Background
The death penalty had support from early Catholic theologians; Saint Ambrose encouraged members of the clergy to pronounce and even carry out capital punishment; Saint Augustine answered objections to capital punishment rooted in the fifth commandment in The City of God. Augustine's argument is as such: "Since the agent of authority is but a sword in the hand, it is in no way contrary to the commandment `Thou shalt not kill' for the representative of the state's authority to put criminals to death". Thomas Aquinas and Duns Scotus also argued that civil authority to carry out capital punishment was supported by scripture.
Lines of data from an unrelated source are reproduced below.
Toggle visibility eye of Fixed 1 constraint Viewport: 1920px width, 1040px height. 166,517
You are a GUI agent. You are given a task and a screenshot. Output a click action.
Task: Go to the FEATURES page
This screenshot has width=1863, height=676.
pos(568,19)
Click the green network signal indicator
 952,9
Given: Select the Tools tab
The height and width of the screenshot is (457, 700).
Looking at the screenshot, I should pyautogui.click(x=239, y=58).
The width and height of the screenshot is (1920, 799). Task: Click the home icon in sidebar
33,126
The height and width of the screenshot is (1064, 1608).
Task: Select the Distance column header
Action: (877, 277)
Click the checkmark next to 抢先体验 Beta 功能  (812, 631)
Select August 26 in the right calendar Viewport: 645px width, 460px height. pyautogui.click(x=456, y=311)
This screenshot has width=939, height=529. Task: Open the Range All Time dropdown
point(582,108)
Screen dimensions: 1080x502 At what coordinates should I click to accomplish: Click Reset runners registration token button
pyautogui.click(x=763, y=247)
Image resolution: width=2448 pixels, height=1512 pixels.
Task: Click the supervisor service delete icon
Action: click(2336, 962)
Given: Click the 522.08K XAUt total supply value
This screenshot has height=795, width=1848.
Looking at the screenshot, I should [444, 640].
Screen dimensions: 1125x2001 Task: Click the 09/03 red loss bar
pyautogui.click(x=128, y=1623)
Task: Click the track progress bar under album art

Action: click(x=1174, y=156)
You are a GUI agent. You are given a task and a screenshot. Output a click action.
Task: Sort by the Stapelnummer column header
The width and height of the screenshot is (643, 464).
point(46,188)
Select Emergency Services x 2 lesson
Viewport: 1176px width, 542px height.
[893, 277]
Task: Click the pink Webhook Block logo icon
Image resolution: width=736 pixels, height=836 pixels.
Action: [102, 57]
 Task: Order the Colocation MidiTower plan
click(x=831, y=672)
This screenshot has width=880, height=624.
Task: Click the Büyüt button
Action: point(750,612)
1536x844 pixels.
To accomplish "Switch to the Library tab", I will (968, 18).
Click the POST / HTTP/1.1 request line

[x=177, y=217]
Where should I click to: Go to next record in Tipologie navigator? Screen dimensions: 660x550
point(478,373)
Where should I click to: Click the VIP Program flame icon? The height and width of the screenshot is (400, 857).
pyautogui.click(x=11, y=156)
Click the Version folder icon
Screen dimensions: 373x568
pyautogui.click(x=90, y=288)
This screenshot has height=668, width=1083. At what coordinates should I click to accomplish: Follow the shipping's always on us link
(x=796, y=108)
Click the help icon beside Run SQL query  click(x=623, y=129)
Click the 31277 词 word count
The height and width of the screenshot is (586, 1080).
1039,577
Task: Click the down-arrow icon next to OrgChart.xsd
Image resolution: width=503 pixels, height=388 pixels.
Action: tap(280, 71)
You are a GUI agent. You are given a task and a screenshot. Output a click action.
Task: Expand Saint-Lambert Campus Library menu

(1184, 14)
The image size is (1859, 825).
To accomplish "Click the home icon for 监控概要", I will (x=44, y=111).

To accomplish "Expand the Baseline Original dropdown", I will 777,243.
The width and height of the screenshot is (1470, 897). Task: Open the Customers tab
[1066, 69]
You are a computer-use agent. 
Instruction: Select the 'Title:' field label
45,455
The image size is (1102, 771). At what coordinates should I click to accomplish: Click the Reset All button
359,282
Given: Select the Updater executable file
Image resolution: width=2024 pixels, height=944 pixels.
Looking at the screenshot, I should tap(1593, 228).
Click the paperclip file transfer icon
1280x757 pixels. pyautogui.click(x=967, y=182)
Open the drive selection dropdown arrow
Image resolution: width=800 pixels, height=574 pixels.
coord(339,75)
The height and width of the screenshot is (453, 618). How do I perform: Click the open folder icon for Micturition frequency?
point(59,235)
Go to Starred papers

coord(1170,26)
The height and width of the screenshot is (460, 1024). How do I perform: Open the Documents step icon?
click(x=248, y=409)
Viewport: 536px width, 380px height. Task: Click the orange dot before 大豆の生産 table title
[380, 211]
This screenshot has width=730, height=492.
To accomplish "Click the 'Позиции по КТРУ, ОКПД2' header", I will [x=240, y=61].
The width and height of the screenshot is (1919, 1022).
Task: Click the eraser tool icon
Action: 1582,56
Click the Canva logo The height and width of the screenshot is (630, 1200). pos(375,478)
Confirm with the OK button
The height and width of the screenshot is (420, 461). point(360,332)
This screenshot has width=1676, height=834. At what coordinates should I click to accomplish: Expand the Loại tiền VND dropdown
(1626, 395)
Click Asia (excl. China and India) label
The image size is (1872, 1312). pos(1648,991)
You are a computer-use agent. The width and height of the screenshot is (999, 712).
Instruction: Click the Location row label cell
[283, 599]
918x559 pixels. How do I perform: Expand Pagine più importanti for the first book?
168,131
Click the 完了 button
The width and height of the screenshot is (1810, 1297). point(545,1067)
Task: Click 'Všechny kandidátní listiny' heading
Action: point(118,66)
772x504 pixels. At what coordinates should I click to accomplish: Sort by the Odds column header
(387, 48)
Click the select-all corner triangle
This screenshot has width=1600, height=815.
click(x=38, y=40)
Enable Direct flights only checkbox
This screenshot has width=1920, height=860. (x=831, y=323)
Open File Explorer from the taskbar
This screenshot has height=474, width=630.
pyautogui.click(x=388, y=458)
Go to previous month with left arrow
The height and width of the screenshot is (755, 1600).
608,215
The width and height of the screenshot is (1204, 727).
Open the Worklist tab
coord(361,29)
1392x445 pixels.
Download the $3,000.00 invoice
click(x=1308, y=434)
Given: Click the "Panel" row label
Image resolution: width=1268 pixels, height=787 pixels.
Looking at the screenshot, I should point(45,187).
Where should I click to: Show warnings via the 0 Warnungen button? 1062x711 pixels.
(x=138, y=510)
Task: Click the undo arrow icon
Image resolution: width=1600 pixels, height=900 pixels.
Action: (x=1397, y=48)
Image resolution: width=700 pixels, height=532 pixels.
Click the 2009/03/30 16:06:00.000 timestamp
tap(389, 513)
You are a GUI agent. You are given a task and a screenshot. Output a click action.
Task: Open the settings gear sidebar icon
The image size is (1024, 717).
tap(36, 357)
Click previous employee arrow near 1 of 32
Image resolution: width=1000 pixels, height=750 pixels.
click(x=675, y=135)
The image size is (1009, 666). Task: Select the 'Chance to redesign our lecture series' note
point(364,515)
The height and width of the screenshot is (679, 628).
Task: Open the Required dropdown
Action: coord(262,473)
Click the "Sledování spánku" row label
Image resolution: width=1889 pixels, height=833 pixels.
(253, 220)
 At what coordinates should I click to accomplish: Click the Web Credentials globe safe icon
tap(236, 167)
Pope Innocent III required Peter Waldo and the Waldensians to accept that "secular power can, without mortal sin, exercise judgement of blood, provided that it punishes with justice, not out of hatred, with prudence, not precipitation" as a prerequisite for reconciliation with the church. During the Middle Ages and into the modern period, the Inquisition was authorized by the Holy See to turn over heretics to secular authority for execution, and the Papal States carried out executions for a variety of offences.
The Roman Catechism (1566) codified the teaching that God had entrusted civil authorities with the power over life and death. Doctors of the Church Robert Bellarmine and Alphonsus Liguori, as well as modern theologions such as Francisco de Vitoria, Thomas More, and Francisco Suárez continued this tradition; Pope Pius XII issued an allocution to medical experts to that effect.